Desintegrinas são pequenos (40-100 resíduos) polipeptídeos ricos em cisteína que são, na maioria das vezes, toxinas derivadas da clivagem proteolítica de P-II SVMPs (CALVETE, 2013). Essas toxinas são estruturalmente diversas e são melhor conhecidas por sua ação como antagonistas de receptores de integrinas, sendo cada desintegrina capaz de bloquear seletivamente diferentes integrinas relevantes em uma variedade de condições patológicas. Desintegrinas tipicamente possuem uma sequência de reconhecimento de sequências arginil- glicil-ácido aspártico (RGD) que pode inibir a agregação plaquetária mediada por integrinas e interações célula-matriz (TAKEDA; TAKEYA; IWANAGA, 2012).

Proteínas semelhantes à lectinas do tipo C (CTLs) são proteínas com capacidade de se ligar, de modo cálcio-independente e via interações proteína-proteína, com fatores da coagulação sanguínea (Fator IX, Fator X e protrombina), alterando suas funções fisiológicas na hemostasia sanguínea. CTLs também reduzem função plaquetária através da inibição de receptores de superfície, de modo a remover as plaquetas da circulação, produzindo trombocitopenia e contribuindo para os efeitos hemostáticos dos envenenamentos botrópicos (CLEMETSON, 2010; LU et al., 2005).

Fatores de crescimento endotelial vascular de peçonhas ofídicas (svVEGFs) são proteínas com potente ação angiogênica, vasculogênica ou linfoangiogênica.
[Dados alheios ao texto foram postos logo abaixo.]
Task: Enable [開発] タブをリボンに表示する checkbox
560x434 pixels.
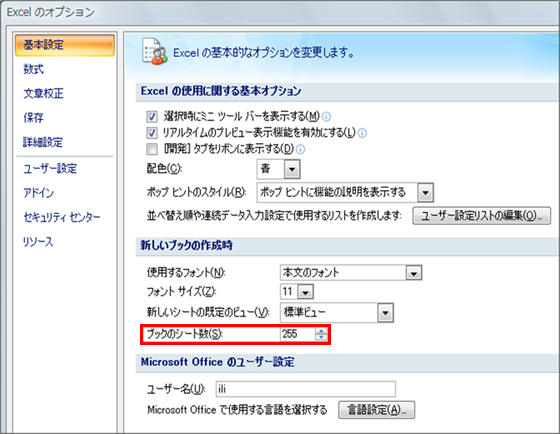Action: click(x=152, y=149)
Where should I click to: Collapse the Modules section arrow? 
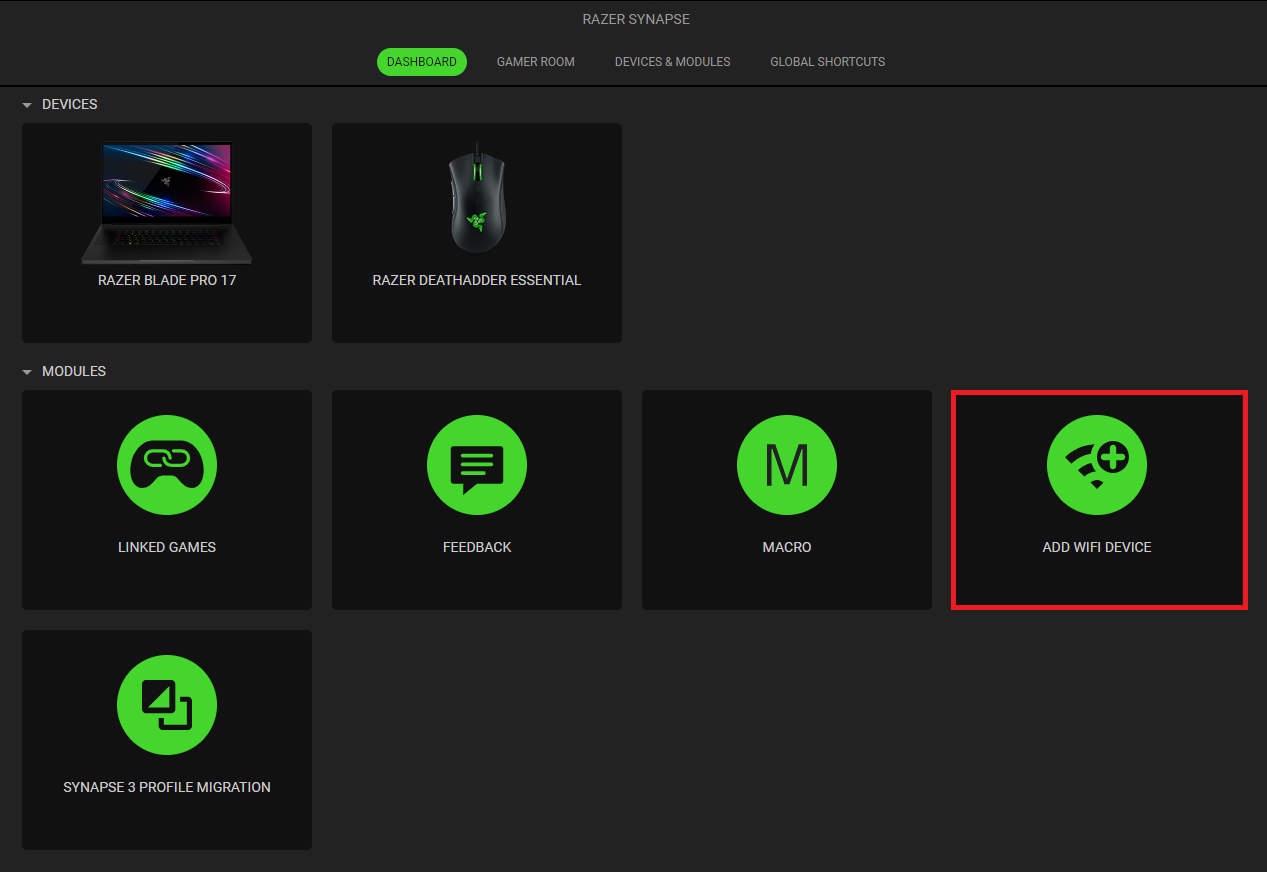pos(27,372)
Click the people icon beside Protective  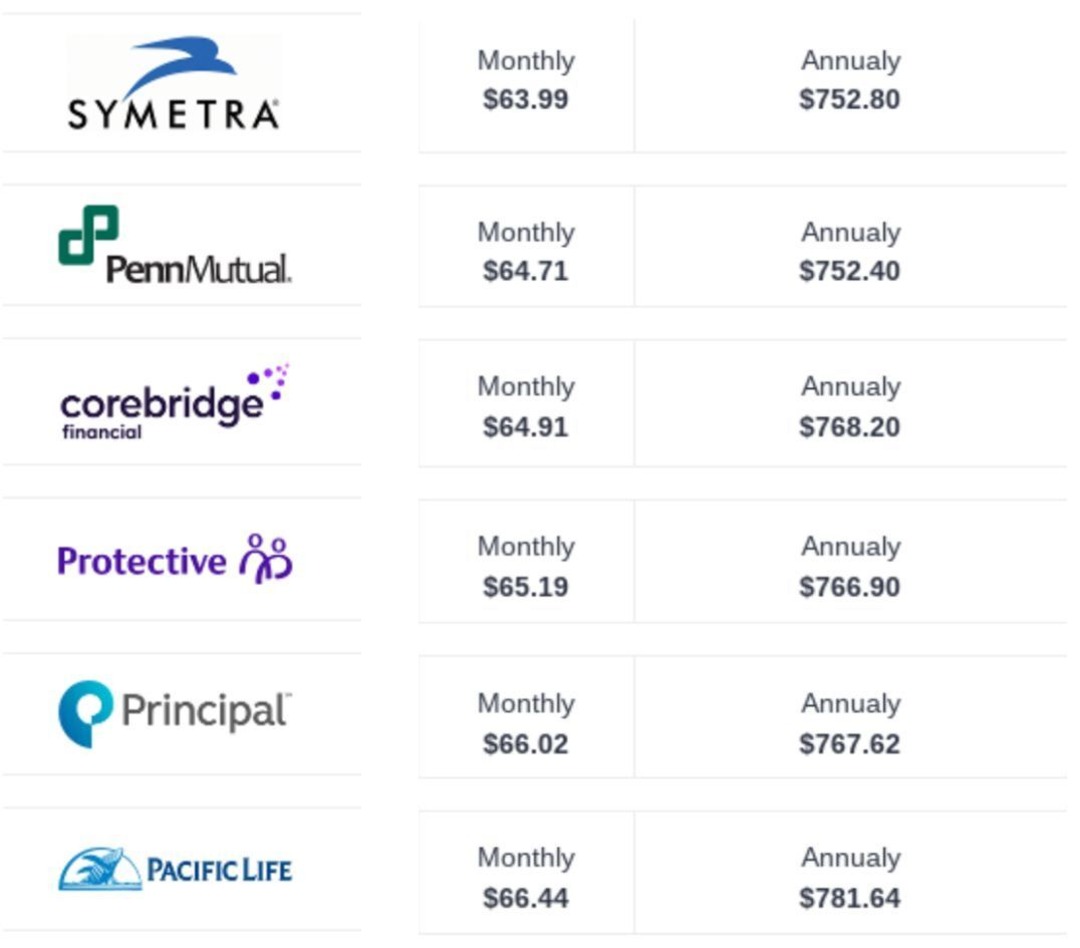[x=266, y=558]
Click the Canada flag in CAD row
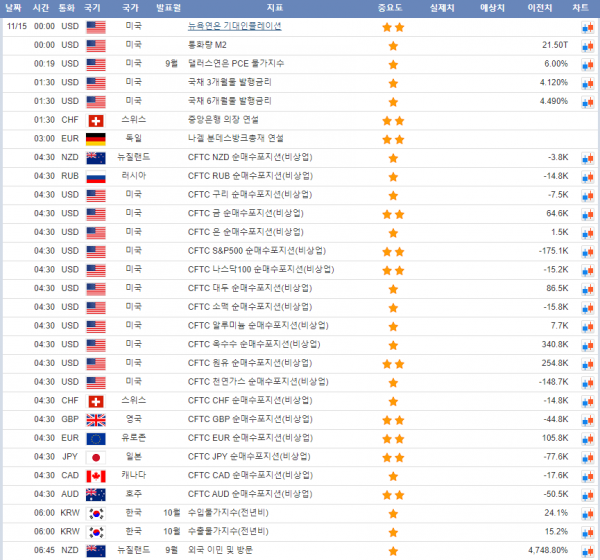This screenshot has height=560, width=600. [x=96, y=475]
Essas toxinas estão envolvidas em efeitos tóxicos relevantes no envenenamento por peçonhas viperídeas, tais como hipotensão e espalhamento da peçonha por meio do aumento da permeabilidade vascular (BOLDRINI-FRANÇA et al., 2017; JUNQUEIRA-DE-AZEVEDO et al., 2004).

Peptídeos potenciadores de bradicinina (BPPs) são componentes que inibem a quebra do vasodilator endógeno bradicinina, enquanto também inibem a síntese do agente vasoconstrictor endógeno angiotensina II, levando a uma redução da pressão sanguínea (HODGSON; ISBISTER, 2009). Consequentemente, BPPs podem contribuir para a hipotensão observada após os envenenamentos ofídicos, sendo seu efeito provavelmente exarcebado por SVMPs hemorrágicas e por SVSPs com funções semelhantes à calicreína (SLAGBOOM et al., 2017).